Last week, I traveled to Pocahontas County, West Virginia, nature's mountain playground situated between the Appalachian and Allegheny Mountains. I accompanied my friend, Ann B. Fiala, Founder of Reading Instruction Co., to do a special reading for the teachers of several school districts within the county and to introduce the curriculum that Ann has created for The Angry Thunderstorm [much more about this exciting event in my next posting].
Before we boarded our flight as we were departing Austin, Ann gave me a copy of the book, Follow The River by James Alexander Thom. She told me that I might find the story interesting because the setting of the story takes place in the area we would be visiting. Now, anytime Ann B. Fiala gives me a book, I can always count on it being an excellent read and I gladly accept it. So...I began my journey reading about another woman's remarkable journey.
Follow The River is based on the true story of Mary Draper Ingles, a young pioneer woman captured by the Shawnee Indians during the French and Indian War in 1755. Late into pregnancy and due to give birth any day, Mary was led away along with her two young sons, her sister-in-law and another gentleman from her settlement. At the time, they were the only known survivors to follow the bloody massacre of family members and friends in the Draper's Meadow settlement. During her captivity, Mary would be taken some six hundred miles from her home across uncharted territory that had yet to be traveled by the white man. Three days into this journey, she gave birth to a little girl.
From the onset of her captivity, the young woman knew that if she were to survive, she would have to keep her emotions low and her wit strong. Dignity became her tool for survival. Memory and instinct became her determination. The dream of a return to Draper's Meadow [and to her husband whom she assumed to be alive] became her purpose.
The hardships she faced along the trail were equaled to the hardships she faced upon arriving at the Indian camp.

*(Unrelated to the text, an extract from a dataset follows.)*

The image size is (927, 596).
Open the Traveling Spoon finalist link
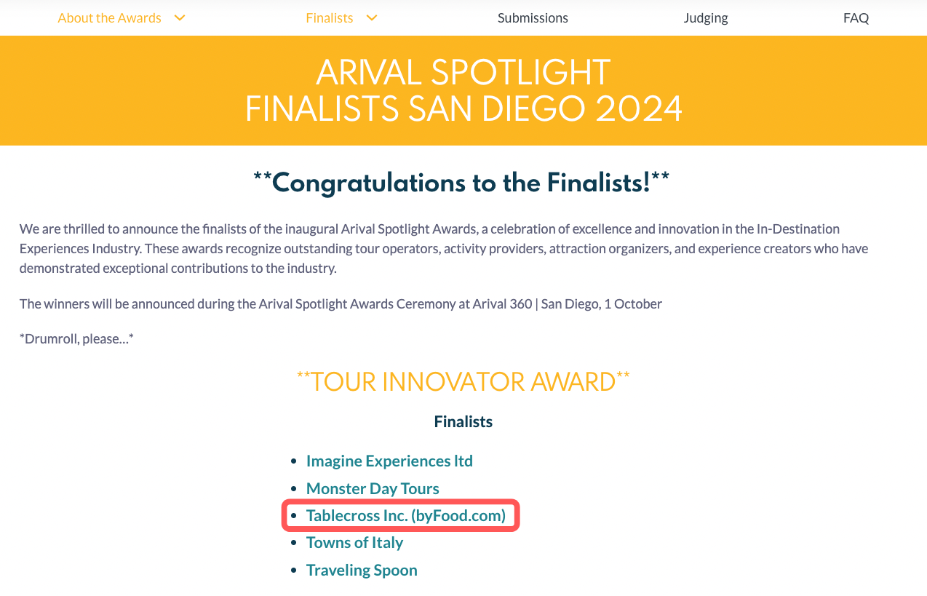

She witnessed her fellow captors run the gauntlet. She was made to watch as some of the captives were burned at the stake. Her days were spent working endlessly for the two French traders, sewing shirts for trade with the Indians. Her sons were taken from her. She was sold to the two French traders and forced to work in the salt camp. The ultimate sacrifice came when she made the decision to leave her baby in order to make her escape and arduous journey home.
Follow The River leaves nothing to the imagination in this incredible account. The terrain. The scenery. The weather. The wildlife. [I read that the author actually walked the route of Mary Draper Ingles return so that he could provide the most accurate account possible.] As a visitor to this beautiful, inspiring, yet still somewhat wild part of the country, I was able to connect with the tribulations of this remarkable woman. While we often hear about resourceful men who settled our great nation, it was a welcome change to read a story about a woman who managed to do something that no man of her time would ever dare to do.